Le discours de Benoît XVI sur la nécessité de voir évoluer côte-à-côte deux Etats est donc à peu près inchangé depuis : Benoît XVI, et l’Eglise sous son égide comme sous la précédente, a des intérêts politiques dans la région, et elle le fait savoir. Notamment à Mahmoud Abbas, que le Saint-Père vient de conforter dans ses velléités de déclarer un Etat palestinien, en évoquant cet Etat voisin et l’Etat d’Israël vivant respectivement dans la paix et la sécurité « de leurs frontières internationalement reconnues ».
Le président de l’Autorité palestinienne se trouvait en effet à Rome pour les célébrations nationales de la naissance de la République italienne où étaient invités de nombreux chefs d’Etat en ce début juin 2011. A cette occasion, il s’est entretenu en privé avec la plus haute autorité morale de l’Eglise catholique dont il souhaitait sans doute s’assurer du soutien tout acquis.

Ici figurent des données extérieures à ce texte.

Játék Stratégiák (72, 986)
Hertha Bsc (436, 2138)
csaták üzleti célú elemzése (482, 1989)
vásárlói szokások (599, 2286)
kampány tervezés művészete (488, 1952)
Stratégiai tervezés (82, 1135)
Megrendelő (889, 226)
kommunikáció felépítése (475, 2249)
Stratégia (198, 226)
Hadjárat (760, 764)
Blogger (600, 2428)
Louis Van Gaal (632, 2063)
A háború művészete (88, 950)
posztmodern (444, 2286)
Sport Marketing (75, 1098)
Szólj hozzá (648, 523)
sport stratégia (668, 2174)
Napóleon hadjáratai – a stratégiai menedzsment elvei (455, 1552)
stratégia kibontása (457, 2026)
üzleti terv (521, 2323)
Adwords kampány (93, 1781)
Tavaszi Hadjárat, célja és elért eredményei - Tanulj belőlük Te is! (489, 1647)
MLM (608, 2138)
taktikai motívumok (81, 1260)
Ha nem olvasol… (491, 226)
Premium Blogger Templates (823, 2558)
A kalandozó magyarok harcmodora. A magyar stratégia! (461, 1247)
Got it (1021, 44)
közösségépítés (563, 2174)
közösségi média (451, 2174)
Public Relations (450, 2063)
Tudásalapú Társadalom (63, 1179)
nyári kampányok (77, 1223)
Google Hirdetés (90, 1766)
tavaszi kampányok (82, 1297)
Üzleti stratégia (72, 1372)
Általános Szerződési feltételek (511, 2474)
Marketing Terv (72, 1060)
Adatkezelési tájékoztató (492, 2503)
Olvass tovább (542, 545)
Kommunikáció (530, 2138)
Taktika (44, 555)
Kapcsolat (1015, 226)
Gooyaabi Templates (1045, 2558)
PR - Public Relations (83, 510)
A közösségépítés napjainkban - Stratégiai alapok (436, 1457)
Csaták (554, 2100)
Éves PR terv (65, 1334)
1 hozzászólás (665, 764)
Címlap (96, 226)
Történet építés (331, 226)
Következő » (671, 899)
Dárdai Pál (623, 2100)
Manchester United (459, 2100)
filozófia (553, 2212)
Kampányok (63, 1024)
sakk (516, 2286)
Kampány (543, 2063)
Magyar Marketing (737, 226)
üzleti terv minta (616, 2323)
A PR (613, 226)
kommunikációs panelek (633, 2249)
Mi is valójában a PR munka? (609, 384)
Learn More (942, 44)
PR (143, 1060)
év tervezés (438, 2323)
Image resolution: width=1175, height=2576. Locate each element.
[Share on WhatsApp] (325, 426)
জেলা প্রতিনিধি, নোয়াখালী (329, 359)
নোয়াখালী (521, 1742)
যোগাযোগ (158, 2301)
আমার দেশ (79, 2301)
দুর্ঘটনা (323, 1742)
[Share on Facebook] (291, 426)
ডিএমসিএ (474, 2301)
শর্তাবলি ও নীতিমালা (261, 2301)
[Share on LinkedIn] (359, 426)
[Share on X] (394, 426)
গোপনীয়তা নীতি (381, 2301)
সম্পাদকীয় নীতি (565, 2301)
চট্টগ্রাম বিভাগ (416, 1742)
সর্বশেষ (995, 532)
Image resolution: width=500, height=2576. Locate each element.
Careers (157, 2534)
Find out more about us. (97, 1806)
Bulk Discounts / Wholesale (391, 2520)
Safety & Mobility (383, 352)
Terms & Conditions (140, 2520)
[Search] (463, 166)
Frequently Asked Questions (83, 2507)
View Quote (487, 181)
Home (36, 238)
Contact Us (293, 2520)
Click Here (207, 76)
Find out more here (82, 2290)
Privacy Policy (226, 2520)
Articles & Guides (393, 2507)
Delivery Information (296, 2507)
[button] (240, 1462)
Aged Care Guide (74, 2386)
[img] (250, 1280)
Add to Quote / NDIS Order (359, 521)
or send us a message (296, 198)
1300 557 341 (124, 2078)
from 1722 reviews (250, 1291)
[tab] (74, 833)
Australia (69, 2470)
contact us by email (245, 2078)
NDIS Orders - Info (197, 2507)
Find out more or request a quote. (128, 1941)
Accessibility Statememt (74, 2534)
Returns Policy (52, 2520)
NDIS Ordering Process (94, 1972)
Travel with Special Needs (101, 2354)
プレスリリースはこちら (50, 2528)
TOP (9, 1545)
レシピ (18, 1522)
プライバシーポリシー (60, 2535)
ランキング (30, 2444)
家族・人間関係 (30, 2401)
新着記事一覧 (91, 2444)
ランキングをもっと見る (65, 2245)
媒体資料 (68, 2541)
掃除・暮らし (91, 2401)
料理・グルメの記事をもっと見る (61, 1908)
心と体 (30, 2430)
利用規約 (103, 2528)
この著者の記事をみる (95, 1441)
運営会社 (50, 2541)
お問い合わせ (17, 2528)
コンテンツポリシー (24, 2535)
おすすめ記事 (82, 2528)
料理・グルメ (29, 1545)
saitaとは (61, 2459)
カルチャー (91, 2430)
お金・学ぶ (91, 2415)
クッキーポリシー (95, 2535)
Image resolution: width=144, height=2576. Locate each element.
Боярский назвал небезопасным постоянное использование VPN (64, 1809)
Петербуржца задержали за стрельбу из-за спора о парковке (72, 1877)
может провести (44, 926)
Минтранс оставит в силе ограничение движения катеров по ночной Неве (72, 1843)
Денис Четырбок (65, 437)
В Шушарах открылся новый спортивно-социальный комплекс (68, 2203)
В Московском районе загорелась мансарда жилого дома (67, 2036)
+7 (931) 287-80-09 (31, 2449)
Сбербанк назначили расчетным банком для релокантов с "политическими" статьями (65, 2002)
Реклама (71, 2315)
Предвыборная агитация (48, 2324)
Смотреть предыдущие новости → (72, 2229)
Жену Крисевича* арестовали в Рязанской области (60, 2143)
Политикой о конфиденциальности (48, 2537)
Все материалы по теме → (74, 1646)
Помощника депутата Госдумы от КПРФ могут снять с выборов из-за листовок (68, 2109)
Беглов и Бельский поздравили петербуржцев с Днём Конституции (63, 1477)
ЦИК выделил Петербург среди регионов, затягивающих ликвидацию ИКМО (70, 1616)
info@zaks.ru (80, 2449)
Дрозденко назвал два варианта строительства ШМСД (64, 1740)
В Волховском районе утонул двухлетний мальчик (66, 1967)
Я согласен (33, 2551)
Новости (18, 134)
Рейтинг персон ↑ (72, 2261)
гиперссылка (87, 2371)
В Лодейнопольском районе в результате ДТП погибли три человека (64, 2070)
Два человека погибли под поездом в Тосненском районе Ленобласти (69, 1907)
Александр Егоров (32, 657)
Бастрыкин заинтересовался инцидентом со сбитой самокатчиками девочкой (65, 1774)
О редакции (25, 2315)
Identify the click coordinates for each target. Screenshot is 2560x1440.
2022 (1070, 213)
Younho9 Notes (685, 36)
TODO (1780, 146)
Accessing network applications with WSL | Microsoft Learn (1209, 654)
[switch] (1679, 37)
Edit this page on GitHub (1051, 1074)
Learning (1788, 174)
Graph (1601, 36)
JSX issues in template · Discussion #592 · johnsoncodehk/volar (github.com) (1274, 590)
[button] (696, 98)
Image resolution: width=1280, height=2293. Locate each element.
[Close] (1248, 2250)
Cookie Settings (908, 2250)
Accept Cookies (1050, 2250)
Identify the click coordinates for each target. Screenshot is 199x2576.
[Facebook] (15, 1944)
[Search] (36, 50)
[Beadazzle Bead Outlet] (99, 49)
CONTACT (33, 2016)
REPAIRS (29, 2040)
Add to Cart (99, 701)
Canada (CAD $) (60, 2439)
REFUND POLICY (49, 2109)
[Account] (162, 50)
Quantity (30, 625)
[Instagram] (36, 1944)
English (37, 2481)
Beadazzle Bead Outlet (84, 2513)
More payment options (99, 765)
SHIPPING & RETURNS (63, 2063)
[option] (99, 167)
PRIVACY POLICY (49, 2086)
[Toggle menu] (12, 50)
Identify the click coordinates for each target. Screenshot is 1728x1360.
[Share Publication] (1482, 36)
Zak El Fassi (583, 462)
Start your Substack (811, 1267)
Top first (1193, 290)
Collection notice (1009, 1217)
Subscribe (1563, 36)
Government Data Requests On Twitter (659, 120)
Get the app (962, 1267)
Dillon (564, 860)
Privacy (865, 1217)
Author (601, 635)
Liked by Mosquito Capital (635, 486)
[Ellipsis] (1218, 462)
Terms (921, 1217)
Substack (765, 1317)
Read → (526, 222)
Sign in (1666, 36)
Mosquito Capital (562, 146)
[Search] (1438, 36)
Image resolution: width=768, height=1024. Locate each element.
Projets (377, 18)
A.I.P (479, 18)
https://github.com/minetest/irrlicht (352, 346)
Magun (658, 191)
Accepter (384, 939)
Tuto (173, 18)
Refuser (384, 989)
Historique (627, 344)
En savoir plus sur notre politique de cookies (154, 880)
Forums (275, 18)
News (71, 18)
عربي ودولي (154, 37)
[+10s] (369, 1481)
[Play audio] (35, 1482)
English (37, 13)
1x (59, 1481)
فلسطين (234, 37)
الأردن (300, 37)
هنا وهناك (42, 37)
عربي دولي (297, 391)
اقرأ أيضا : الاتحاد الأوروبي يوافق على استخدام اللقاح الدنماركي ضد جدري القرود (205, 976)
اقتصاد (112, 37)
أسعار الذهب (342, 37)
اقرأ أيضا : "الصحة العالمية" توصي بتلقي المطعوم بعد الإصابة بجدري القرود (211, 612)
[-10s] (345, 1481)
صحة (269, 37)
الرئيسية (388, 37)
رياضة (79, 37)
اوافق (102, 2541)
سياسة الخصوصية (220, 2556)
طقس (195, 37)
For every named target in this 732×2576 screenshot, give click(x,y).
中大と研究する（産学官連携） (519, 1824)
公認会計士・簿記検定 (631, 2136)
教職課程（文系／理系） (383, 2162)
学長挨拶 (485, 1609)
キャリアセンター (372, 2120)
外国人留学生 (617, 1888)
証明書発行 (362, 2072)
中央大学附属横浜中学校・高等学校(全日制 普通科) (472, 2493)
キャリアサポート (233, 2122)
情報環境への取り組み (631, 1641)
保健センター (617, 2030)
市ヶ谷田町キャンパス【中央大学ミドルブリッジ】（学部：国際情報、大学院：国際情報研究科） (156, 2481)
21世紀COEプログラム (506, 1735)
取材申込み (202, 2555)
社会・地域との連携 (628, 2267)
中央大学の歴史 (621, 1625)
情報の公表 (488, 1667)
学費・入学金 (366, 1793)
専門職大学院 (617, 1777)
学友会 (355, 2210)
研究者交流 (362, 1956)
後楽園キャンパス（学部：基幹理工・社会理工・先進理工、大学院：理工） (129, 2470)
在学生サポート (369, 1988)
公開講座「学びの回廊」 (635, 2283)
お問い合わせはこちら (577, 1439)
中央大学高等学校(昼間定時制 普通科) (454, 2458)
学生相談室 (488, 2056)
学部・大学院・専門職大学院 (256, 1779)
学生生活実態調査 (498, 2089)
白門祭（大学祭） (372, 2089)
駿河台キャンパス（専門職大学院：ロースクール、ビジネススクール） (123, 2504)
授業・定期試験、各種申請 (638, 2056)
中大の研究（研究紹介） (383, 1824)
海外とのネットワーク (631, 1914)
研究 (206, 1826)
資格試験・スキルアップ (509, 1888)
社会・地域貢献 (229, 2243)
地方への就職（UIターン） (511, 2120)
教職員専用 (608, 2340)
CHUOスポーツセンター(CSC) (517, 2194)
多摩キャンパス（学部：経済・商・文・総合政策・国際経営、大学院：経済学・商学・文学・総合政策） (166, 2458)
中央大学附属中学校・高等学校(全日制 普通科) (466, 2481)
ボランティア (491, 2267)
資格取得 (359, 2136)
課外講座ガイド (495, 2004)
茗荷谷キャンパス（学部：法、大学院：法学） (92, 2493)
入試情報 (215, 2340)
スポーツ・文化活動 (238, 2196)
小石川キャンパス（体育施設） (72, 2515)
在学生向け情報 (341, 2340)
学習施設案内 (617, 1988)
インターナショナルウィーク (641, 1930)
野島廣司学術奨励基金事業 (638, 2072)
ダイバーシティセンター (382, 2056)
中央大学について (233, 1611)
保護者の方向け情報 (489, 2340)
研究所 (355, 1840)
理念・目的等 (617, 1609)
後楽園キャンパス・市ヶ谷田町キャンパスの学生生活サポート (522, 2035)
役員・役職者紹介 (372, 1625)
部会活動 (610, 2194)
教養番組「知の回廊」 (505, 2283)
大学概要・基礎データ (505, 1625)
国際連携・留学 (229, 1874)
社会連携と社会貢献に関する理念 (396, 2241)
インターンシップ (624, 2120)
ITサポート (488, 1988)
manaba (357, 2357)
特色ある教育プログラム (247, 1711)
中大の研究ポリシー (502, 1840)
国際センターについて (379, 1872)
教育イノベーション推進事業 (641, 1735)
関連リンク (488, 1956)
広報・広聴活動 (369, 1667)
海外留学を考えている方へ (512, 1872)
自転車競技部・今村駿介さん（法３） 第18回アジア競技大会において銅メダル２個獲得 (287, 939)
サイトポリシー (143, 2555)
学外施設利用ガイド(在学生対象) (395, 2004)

Les deux hommes entretiennent depuis un lustre des relations cordiales.
Le communiqué faisant suite à cette entrevue indique qu’« un accent particulier [a été mis] sur la nécessité urgente de trouver une solution juste et durable au conflit israélo-palestinien, capable d'assurer le respect des droits de tous, et donc la réalisation des aspirations légitimes du peuple palestinien à un Etat indépendant ». Soit rien de nouveau dans l’esprit du pape et de l’Eglise, qui s’est à maintes reprises exprimée sur ces notions.
Ce même communiqué mentionne l’inquiétude du pape sur « la situation des communautés chrétiennes dans les Territoires palestiniens et au Moyen-Orient en général ». Il faut donc ici souligner tout l’intérêt que présentent une telle focale particulière, et de telles généralités.
Il convient ici de rappeler que, en janvier 2011, Monseigneur Twal, le patriarche latin de Jérusalem, avait affirmé que les chrétiens sont otages de deux tendances majeures : l’Islam radical – qui les menace physiquement -, et la droite israélienne – qui judaïserait Jérusalem.
Doit-on comprendre que le salut des communautés chrétiennes au Moyen-Orient passerait, pour les autorités chrétiennes, par la création d’un Etat palestinien, au sens où les chrétiens seraient les victimes collatérales de l’existence de l’Etat juif avec Jérusalem pour capitale ?
La « résolution du conflit israélo-palestinien » serait en effet l’une des préoccupations majeures du Saint-Père.
Pourtant, c’est bien en Israël que les Chrétiens sont libres de pratiquer leur foi au grand jour, et bien dans l’ensemble des pays musulmans qu’ils sont régulièrement victimes de persécutions, de l’Irak et l’Egypte au Pakistan en termes de pogroms, et de l’Algérie au Maroc en terme d’interdiction de libre conscience.
La Chine n’est pas en reste en matière de persécutions religieuses, et au problème des chrétiens extrême orientaux, le Saint-Siège n’oppose pas la résolution du problème tibétain.